Can all DwC be Simple DwC?
It may be worth teasing out the boundary of what can/cannot be represented via simple (i.e. flat) Darwin Core. Auxilliary terms (which comprise the classes "MeasurementOrFact" and "ResourceRelationship") are currently left out of Simple Darwin Core. The DwC Terms Quick Reference Guide [1] states: "The terms found under the Auxiliary Terms section can only be meaningfully implemented in an application that supports relational structures".
The Simple Darwin Core reference [2] explains "Every field in the Simple Darwin Core may appear either once or not at all in a single record - otherwise how could you distinguish one 'scientificName' field from another one?"
Couldn't this be addressed using subscripts? E.g. MeasurementID_1="tail length" MeasurementID_2="brain volume" MeasurementUnit_1="cm" MeasurementUnit_2="cubic cm" MeasurementValue_1="9" MeasurementValue_2="8"
(There is precedent for subscripting rdf properties: http://www.w3.org/TR/rdf-schema/#ch_containermembershipproperty)

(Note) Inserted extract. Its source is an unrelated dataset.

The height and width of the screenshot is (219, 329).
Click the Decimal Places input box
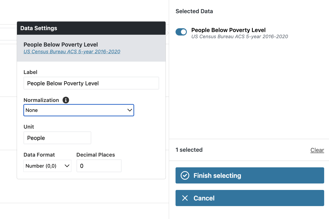[99, 166]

Allowing this would increase the types of data that can be exchanged via spreadsheet. It would also have the virtue of permitting a single DwC standard, which would help to lesssen confusion amongst potential adopters. (The existence of a "Simple Darwin Core" seems to imply that "regular Darwin Core" is not simple.) Are there reasons not to do this?
Thanks - Joel.
1. http://rs.tdwg.org/dwc/terms/ 2. http://rs.tdwg.org/dwc/terms/simple/index.htm
Couldn't this be addressed using subscripts? E.g. MeasurementID_1="tail length" MeasurementID_2="brain volume" MeasurementUnit_1="cm" MeasurementUnit_2="cubic cm" MeasurementValue_1="9" MeasurementValue_2="8"

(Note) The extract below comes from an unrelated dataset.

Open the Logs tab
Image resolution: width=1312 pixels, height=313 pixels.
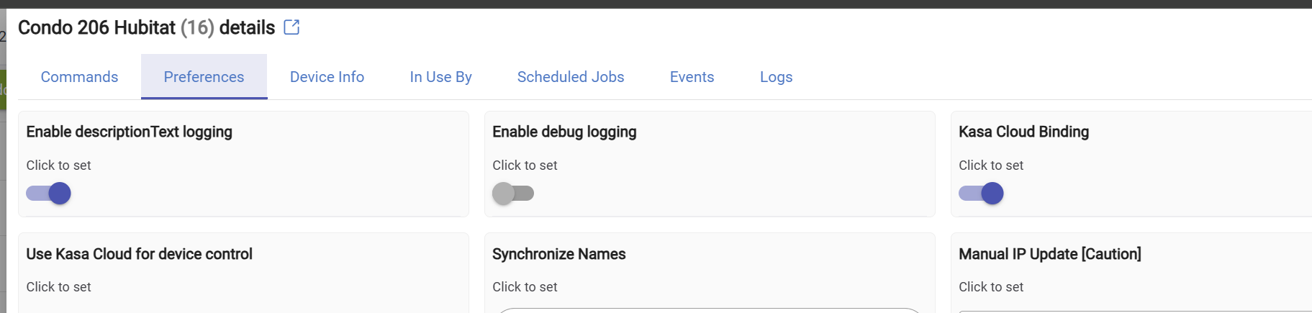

I have no problems with pragmatism, but why are the characters not RDF concepts itself? I believe they should be rdf vocabularies for those who want to reason on them.
One more problem: the states can be polymorphic, as in
MeasurementID_1="flower color" MeasurementValue_1="red" MeasurementValue_1="orange"
Gregor
Hi Joel and Gregor,
This is exactly the type of issue being addressed by observation models in the SONet and TDWG Observations groups. Existing observations models (e.g., OBOE, O+M, etc) do provide the ability to use terms from OWL vocabularies for the entity being measured and the measured characteristics as well as for units, value space domains, and a variety of other salient components of the observations. I think there's a lot of potential for crosswalking these with characters described in EQ and SDD. If you're interested in the observations work, you might be interested in the slides and some of the background material that we prepared about the ways in which different observational data models work and how they serialize observational data, which are listed on the agenda from the last TDWG Observations meeting: https://sonet.ecoinformatics.org/workshops/tdwg-2010-meeting
These models address exactly the case described, but they don't try to put complex, multidimensional data relations into a single flat structure as is proposed using the subscripts shown here.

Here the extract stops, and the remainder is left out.